电子显微镜（electron microscope）简称电镜，是以电子发射器（电子枪）发射的电子束代替可见光，以磁场代替玻璃透镜，将放大的物像投射到荧光屏上进行观察。电子显微镜的分辨率为0.1～0.2nm，放大倍数为几万至几百万倍。借助电镜能观察到更微细的结构，称超微结构（ultrastructure）。目前常用的是透射电镜和扫描电镜。

1.透射电镜（transmission electron microscope，TEM）

用于观察组织和细胞内部的结构。由于电子束穿透能力低，所以必须制备超薄切片（厚度通常为50～70nm）。超薄切片的制备过程与石蜡切片相似，也经过取材、固定、包埋、切片和染色等步骤，但固定剂（戊二醛和锇酸）、包埋剂（环氧树脂）、切片机（超薄切片机）及染料（重金属盐）等有所不同。细胞被重金属盐染色的部位，图像深，称电子致密（electron dense）；反之，图像浅，称电子透明（electron lucent）（图1-3）。

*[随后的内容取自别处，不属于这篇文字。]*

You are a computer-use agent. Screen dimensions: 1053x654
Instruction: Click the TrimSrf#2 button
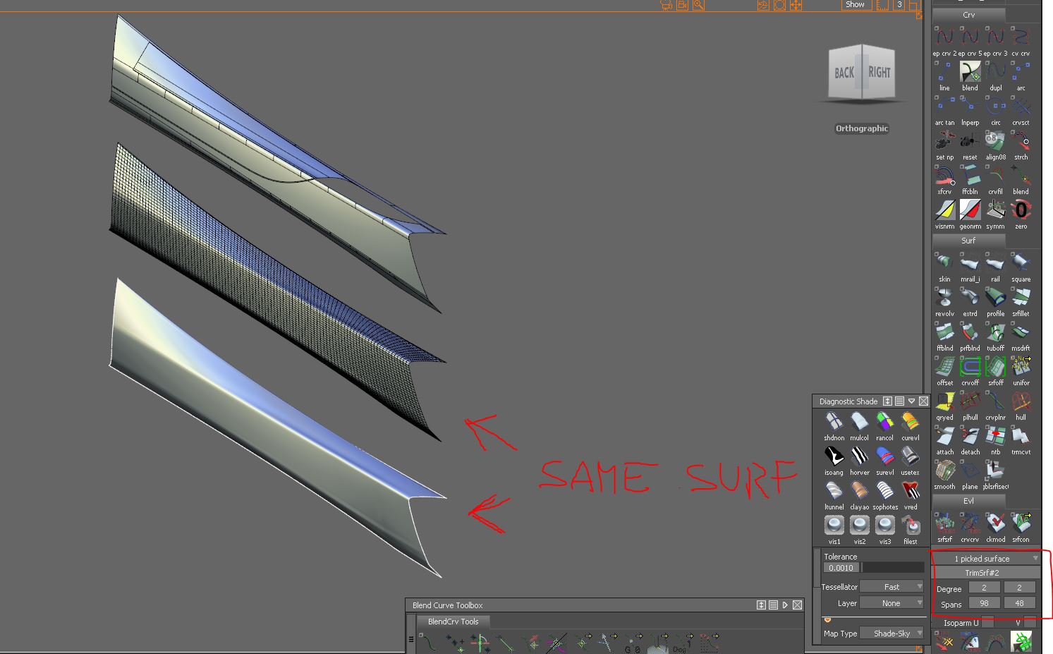click(985, 572)
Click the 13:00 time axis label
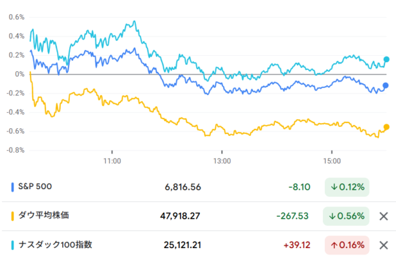 [222, 160]
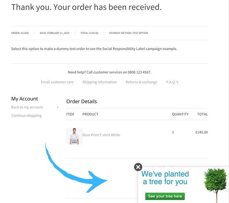Click the QUANTITY column header
Screen dimensions: 229x203
click(x=180, y=114)
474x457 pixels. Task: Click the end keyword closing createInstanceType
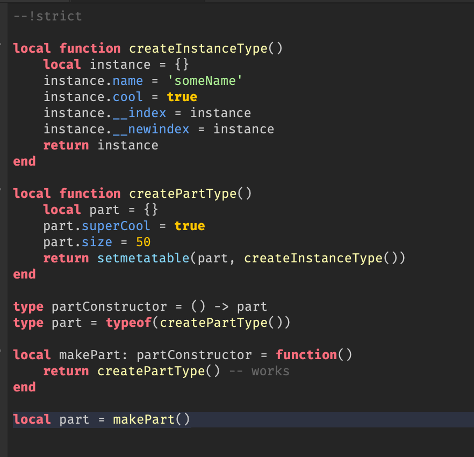click(24, 161)

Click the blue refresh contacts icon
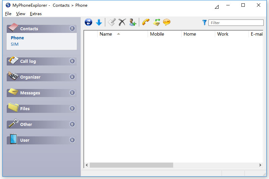click(x=88, y=23)
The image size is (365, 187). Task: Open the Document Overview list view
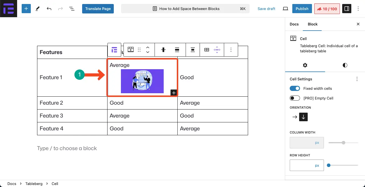coord(72,9)
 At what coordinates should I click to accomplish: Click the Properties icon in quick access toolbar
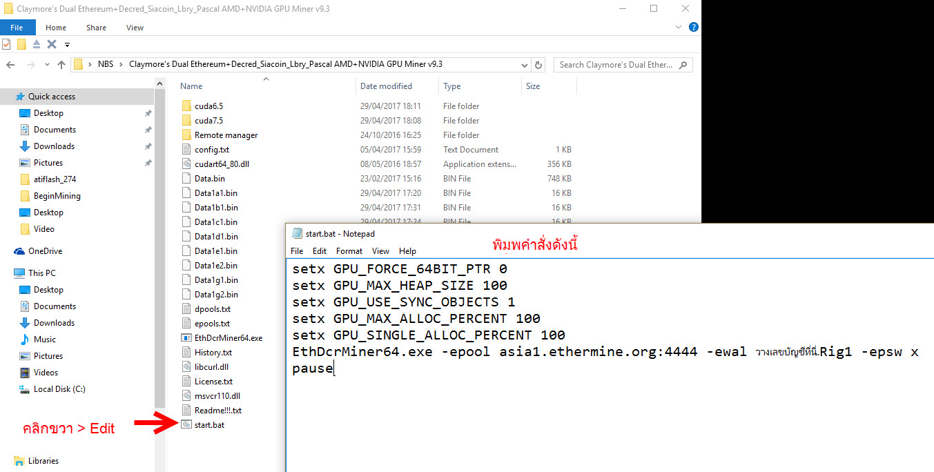click(6, 44)
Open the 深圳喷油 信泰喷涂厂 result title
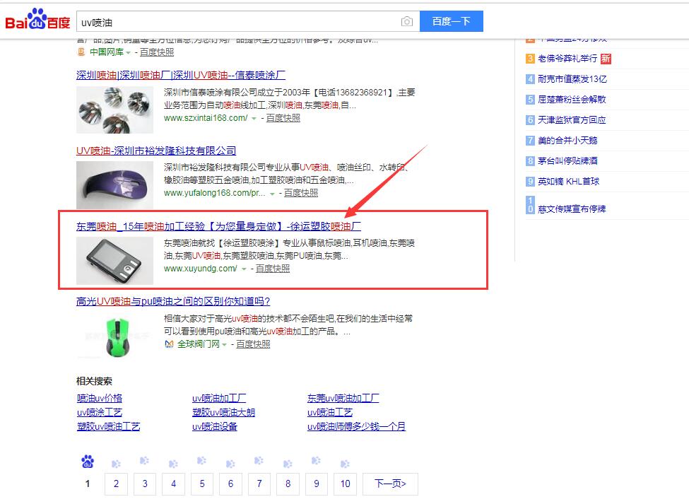The width and height of the screenshot is (689, 504). (x=180, y=75)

2.扫描电镜（scanning electron microscope，SEM）

用于观察组织和细胞表面的立体结构。扫描电镜标本不需要制成超薄切片，标本经固定、脱水、干燥和喷镀金属后即可观察。由于它的景深长，凹凸不平的表面也能清晰成像，故图像极富立体感（图1-4）。

（三）组织化学技术

组织化学（histochemistry）是应用化学、物理及免疫学的原理和技术，定性或定位地显示组织和细胞内某种化学物质的存在、分布和状态。

1.一般组织化学技术

在组织切片上滴加某种试剂，使其与组织和细胞内待检物质发生化学反应，并形成有色沉淀物，以便在显微镜下识别。如常用过碘酸希夫反应（periodic acid Schiff reaction，PAS反应）显示多糖或糖蛋白的糖链，后者经与过碘酸及希夫试剂反应，形成紫红色产物，以证明多糖或糖蛋白的存在（图1-5）。

2.免疫组织化学技术（immunohistochemistry technique）

根据抗原与抗体特异性结合的原理，检测组织和细胞中某种多肽及蛋白质等大分子物质的存在与分布。如用已知抗体结合某种标记物形成标记抗体，后者与组织切片孵育时，抗体与细胞中相应的抗原发生特异性结合，在显微镜下通过观察标记物而获知该抗原的分布情况（ER-1-2）。常用标记物有荧光素、辣根过氧化物酶及胶体金等。用荧光素标记抗体，并在荧光显微镜下观察，称免疫荧光技术（immunofluorescence technique）。

ER-1-2　免疫组织化学（辣根过氧化物酶标记）光镜像

培养的主动脉壁平滑肌纤维含肌动蛋白，呈棕黄色（邹仲之 图）

3.原位杂交技术（in situ hybridization technique）

用带有标记物的已知碱基顺序的DNA或RNA片段作为核酸探针，与细胞内待检测的核酸片段按碱基配对的原则进行特异性原位结合，在光镜或电镜下观察待测核酸的存在与定位（ER-1-3）。该技术是一种特异性的核酸分子杂交的组织化学技术，敏感性较高，可从分子水平探讨细胞的基因表达及其调节机制。

ER-1-3　原位杂交（地高辛标记）光镜像

大鼠主动脉壁平滑肌纤维表达弹性蛋白mRNA，胞质呈棕黄色（余灵祥图）

（四）组织培养技术

组织培养（tissue culture）是将离体细胞、组织或器官放置在模拟体内生理环境条件的培养液中，在无菌和适当温度（37℃）等条件下于体外培养，使之生存和生长的一种技术方法，用以研究组织细胞的代谢、增殖、分化、形态及功能变化，以及各种理化因素（如药物、毒物和射线等）对活细胞的影响（图1-6）。

（五）激光共聚焦技术

激光共聚焦扫描显微镜（confocal laser scanning microscope，CLSM）利用激光扫描束通过光栅针孔形成点光源，在荧光标记标本的焦平面上逐点扫描，对样品进行断层扫描和成像，并用计算机进行二维或三维的数字图像分析处理；还可进行活细胞的动态观察，并可对样品进行多重荧光标记的观察（图1-7）。